Dáil debates

Friday, 2 June 2006

Criminal Law (Sexual Offences) Bill 2006: Second Stage.

 

11:00 am

Photo of Enda KennyEnda Kenny (Mayo, Fine Gael)

Of course, the reality is that our teenagers have sex. However, that it is a fact does not make it right or inevitable, which is the message I want to send to the people. Legalising sex for that age group is wrong. Moreover, it is out of touch with the values and aspirations of the vast majority of parents, who want to live up to their responsibilities to their children and to nurture, value, mind and protect them while they remain children.

In matters of the age of consent, we must remember that the law is not just a decider of guilt or innocence. It is a code for living that defines what we deem as acceptable in the standards and aspirations of our society. As a father, I speak for hundreds of thousands of parents who want to set higher goals for their children. They refuse to accept early teenage sex as inevitable, acceptable or, in some ways, prescribed. In a mediatised world where promiscuity is increasingly promoted and sometimes celebrated, the vast majority of parents want to do what they can to bring their children up and give them the sanctuary of boundaries and the safety net of appropriate controls. The State should do likewise.

Section 5 of the Bill is a concern, as it exempts all females from prosecution. The section is problematic. Last Tuesday, the Taoiseach told the House that we must try to deal with two main issues, namely:

to ensure the laws are not discriminatory on grounds of gender — the 1930s Act was about boys — and to ensure that they provide the defences required by the Supreme Court decision if they are to sustain their constitutional validity. These are the two crucial issues with which we must deal in a way that satisfies the judgment.

The Bill patently fails the Taoiseach's first test, as section 5 is obviously discriminatory. It may be unconstitutional and throws up serious anomalies. It was drafted on the back of a box of Panadol in the Fianna Fáil Cabinet room. Let us be absolutely clear, this is a Fianna Fáil Bill. I said here on Wednesday that when the Minister for Justice, Equality and Law Reform wanted the ultimate, expert legal opinion, he simply looked in the mirror, but I was wrong. Obviously, when he wants that opinion now, he simply looks to a Fianna Fáil committee. He has become a new type of PD, the prostrate democrat, who lets himself be walked all over by his political lessers to stay in office.

The last two weeks have exposed the shallowness at the core of the Minister's politics. Get the retaliation in first, respond off the cuff, trash anyone who disagrees and sneer at anyone who challenges such a political and legal colossus. We are all but knee high to the great man himself. I remind the Minister of the words of a real leader, Ghandi, who said, "It is unwise to be too sure of one's own wisdom; it is healthy to be reminded that the strongest might weaken and the wisest might err."

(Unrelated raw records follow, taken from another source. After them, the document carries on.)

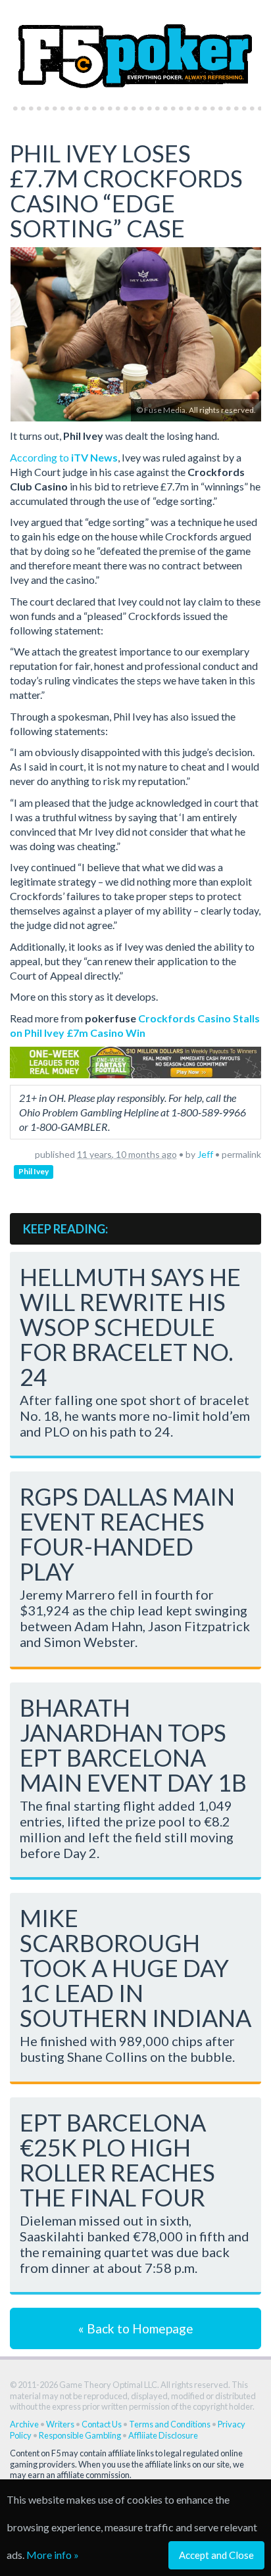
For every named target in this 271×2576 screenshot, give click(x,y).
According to (64, 457)
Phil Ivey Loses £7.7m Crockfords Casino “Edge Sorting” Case (126, 191)
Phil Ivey (33, 1171)
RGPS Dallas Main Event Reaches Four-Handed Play (127, 1534)
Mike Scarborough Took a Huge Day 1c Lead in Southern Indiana (135, 1967)
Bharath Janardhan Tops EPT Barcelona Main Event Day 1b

In the past few days, people have been looking to the Government to protect their children. In recent years, however, they have been looking for something just as important, and every bit as absent — leadership, leadership that acts from courage and conscience, leadership that makes the tough, often unpopular decisions, leadership that is most notable by its absence in this Government.

The Taoiseach says there is no "reaction" in this case. I want the country to be under no illusions. It is not conscience and duty that bring the Government to its senses and to this House today, what brings it here today is public fury. In its own blind panic, it has been found out yet again, only this time the stakes are immeasurably higher. This time the guilty walk free, and hope and innocence are crushed in their wake.

As a legislator, but more importantly as a father, my heart goes out to the children who have been betrayed by the depraved adults in these cases. My heart goes out too to the parents and the families who are trying to put their broken children, their shattered lives, back together again. Betrayed once by adults, they have been betrayed all over again by this State. They have seen plenty of law but no actual justice.

This is, perhaps, the most dangerous time we will witness in this House. I have never seen such a gap between a Government on one side and the people on the other. Perhaps if any good has come out of this, it has given people a sense that in the end, they are the ones who are in power. A year from now they will decide how they want to be governed.

The Minister for Justice, Equality and Law Reform said in the newspapers and here again today: "When the dust settles and the frenzy stops, I will be seen to have acted with competence, honesty and courage." He did not have his script for delivery this morning — that is competence — and I could go into what he has done in the past couple of years. He makes his defence that he did not know and could not be ready and that when this came to a constitutional test, the carriage was between the Attorney General's office and the DPP's office. There could only have been one of two results, either it would be deemed constitutional or not. The Minister should have been ready for the possibility that the Supreme Court would deem that section to be unconstitutional.

The Taoiseach this morning said the Attorney General should have known. Perhaps he has taken out his crossbow because if the Attorney General should have known, so should the Minister. In terms of competence, honesty and courage, the Minister fails on all three counts.